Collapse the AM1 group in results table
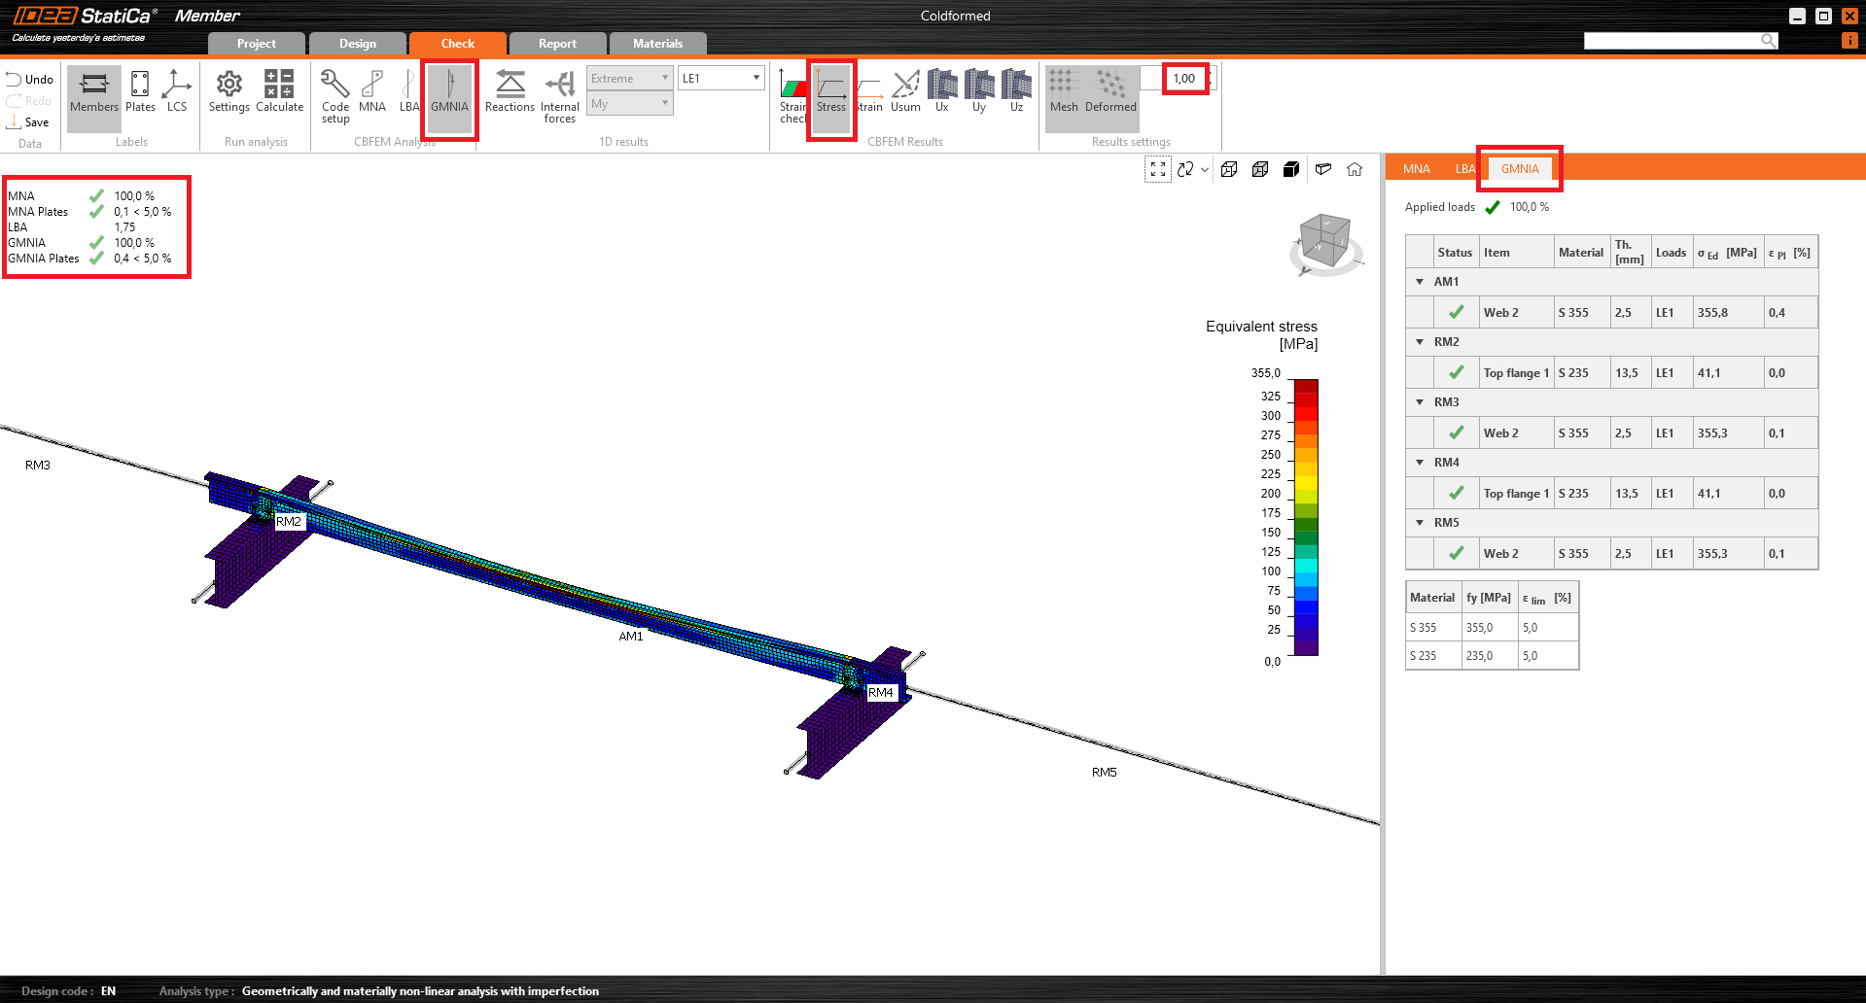The image size is (1866, 1003). tap(1420, 282)
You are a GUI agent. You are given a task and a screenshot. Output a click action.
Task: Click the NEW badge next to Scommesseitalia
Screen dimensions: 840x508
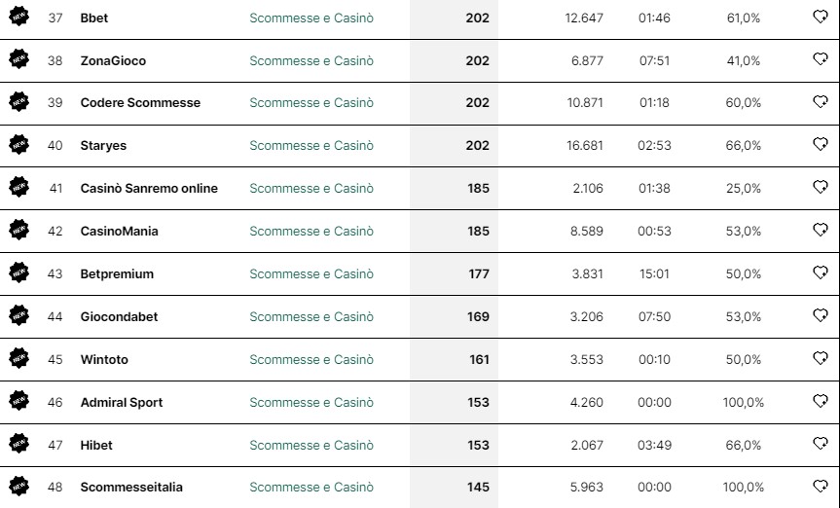[x=18, y=486]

Work task:
Repeat the line containing "You are a GUI" and every line after it up to the end of the material above, exactly as they stand, minus the pictures.

Response to the exercise:
You are a GUI agent. You are given a task and a screenshot. Output a click action.
Task: Click the NEW badge next to Scommesseitalia
Screen dimensions: 840x508
[x=18, y=486]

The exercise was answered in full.